***** ENREGISTREMENTS DE DONNÉES

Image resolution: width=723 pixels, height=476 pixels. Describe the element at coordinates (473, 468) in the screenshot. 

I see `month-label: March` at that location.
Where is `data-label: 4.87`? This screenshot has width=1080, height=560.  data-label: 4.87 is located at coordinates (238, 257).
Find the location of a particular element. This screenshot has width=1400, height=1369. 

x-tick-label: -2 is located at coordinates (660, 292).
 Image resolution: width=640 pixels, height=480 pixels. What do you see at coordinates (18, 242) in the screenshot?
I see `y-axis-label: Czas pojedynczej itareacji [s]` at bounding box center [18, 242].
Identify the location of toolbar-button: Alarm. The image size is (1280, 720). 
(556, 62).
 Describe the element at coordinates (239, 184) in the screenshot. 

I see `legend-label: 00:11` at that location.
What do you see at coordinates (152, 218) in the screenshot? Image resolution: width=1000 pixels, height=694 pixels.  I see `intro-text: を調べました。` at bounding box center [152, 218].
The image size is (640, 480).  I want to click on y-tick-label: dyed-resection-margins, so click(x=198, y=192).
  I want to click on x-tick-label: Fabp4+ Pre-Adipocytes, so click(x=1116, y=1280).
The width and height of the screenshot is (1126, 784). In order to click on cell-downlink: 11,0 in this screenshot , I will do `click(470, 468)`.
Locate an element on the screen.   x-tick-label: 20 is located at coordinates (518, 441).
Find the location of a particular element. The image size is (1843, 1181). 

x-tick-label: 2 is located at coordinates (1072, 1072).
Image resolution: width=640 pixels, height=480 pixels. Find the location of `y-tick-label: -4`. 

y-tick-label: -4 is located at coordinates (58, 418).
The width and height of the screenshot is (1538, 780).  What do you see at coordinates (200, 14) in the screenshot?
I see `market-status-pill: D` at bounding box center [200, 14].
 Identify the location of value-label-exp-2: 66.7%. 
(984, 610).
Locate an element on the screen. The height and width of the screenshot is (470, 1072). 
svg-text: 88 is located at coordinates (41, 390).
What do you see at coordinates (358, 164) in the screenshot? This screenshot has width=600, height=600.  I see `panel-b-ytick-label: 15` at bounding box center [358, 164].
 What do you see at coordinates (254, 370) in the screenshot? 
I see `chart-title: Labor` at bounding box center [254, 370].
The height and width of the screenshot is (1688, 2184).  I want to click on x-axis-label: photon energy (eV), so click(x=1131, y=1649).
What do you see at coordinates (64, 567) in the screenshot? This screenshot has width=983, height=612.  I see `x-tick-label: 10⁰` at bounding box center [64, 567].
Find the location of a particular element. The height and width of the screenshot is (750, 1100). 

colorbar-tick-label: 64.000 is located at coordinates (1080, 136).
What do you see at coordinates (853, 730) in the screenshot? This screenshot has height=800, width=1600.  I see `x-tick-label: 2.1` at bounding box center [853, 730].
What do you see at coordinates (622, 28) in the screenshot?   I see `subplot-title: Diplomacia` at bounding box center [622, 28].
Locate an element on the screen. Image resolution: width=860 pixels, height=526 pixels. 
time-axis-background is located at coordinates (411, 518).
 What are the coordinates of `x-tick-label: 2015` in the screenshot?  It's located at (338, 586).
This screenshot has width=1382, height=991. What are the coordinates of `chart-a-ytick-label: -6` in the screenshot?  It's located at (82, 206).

**********

Donnez toutes les lignes des enregistrements ci-dessus sous forme de tableau Markdown à deux colonnes, « Numéro » et « Ligne d'enregistrement », avec une ligne par rangée numérotée. Omettez les lignes vides.

| Numéro | Ligne d'enregistrement |
|---|---|
| 1 | Image resolution: width=723 pixels, height=476 pixels. Describe the element at coordinates (473, 468) in the screenshot.  |
| 2 | I see `month-label: March` at that location. |
| 3 | Where is `data-label: 4.87`? This screenshot has width=1080, height=560.  data-label: 4.87 is located at coordinates (238, 257). |
| 4 | Find the location of a particular element. This screenshot has width=1400, height=1369.  |
| 5 | x-tick-label: -2 is located at coordinates (660, 292). |
| 6 |  Image resolution: width=640 pixels, height=480 pixels. What do you see at coordinates (18, 242) in the screenshot? |
| 7 | I see `y-axis-label: Czas pojedynczej itareacji [s]` at bounding box center [18, 242]. |
| 8 | Identify the location of toolbar-button: Alarm. The image size is (1280, 720).  |
| 9 | (556, 62). |
| 10 |  Describe the element at coordinates (239, 184) in the screenshot.  |
| 11 | I see `legend-label: 00:11` at that location. |
| 12 | What do you see at coordinates (152, 218) in the screenshot? Image resolution: width=1000 pixels, height=694 pixels.  I see `intro-text: を調べました。` at bounding box center [152, 218]. |
| 13 | The image size is (640, 480).  I want to click on y-tick-label: dyed-resection-margins, so click(x=198, y=192). |
| 14 |   I want to click on x-tick-label: Fabp4+ Pre-Adipocytes, so click(x=1116, y=1280). |
| 15 | The width and height of the screenshot is (1126, 784). In order to click on cell-downlink: 11,0 in this screenshot , I will do `click(470, 468)`. |
| 16 | Locate an element on the screen.   x-tick-label: 20 is located at coordinates (518, 441). |
| 17 | Find the location of a particular element. The image size is (1843, 1181).  |
| 18 | x-tick-label: 2 is located at coordinates (1072, 1072). |
| 19 | Image resolution: width=640 pixels, height=480 pixels. Find the location of `y-tick-label: -4`.  |
| 20 | y-tick-label: -4 is located at coordinates (58, 418). |
| 21 | The width and height of the screenshot is (1538, 780).  What do you see at coordinates (200, 14) in the screenshot? |
| 22 | I see `market-status-pill: D` at bounding box center [200, 14]. |
| 23 |  Identify the location of value-label-exp-2: 66.7%.  |
| 24 | (984, 610). |
| 25 | Locate an element on the screen. The height and width of the screenshot is (470, 1072).  |
| 26 | svg-text: 88 is located at coordinates (41, 390). |
| 27 | What do you see at coordinates (358, 164) in the screenshot? This screenshot has width=600, height=600.  I see `panel-b-ytick-label: 15` at bounding box center [358, 164]. |
| 28 |  What do you see at coordinates (254, 370) in the screenshot?  |
| 29 | I see `chart-title: Labor` at bounding box center [254, 370]. |
| 30 | The height and width of the screenshot is (1688, 2184).  I want to click on x-axis-label: photon energy (eV), so click(x=1131, y=1649). |
| 31 | What do you see at coordinates (64, 567) in the screenshot? This screenshot has width=983, height=612.  I see `x-tick-label: 10⁰` at bounding box center [64, 567]. |
| 32 | Find the location of a particular element. The height and width of the screenshot is (750, 1100).  |
| 33 | colorbar-tick-label: 64.000 is located at coordinates (1080, 136). |
| 34 | What do you see at coordinates (853, 730) in the screenshot? This screenshot has height=800, width=1600.  I see `x-tick-label: 2.1` at bounding box center [853, 730]. |
| 35 | What do you see at coordinates (622, 28) in the screenshot?   I see `subplot-title: Diplomacia` at bounding box center [622, 28]. |
| 36 | Locate an element on the screen. Image resolution: width=860 pixels, height=526 pixels.  |
| 37 | time-axis-background is located at coordinates (411, 518). |
| 38 |  What are the coordinates of `x-tick-label: 2015` in the screenshot?  It's located at (338, 586). |
| 39 | This screenshot has width=1382, height=991. What are the coordinates of `chart-a-ytick-label: -6` in the screenshot?  It's located at (82, 206). |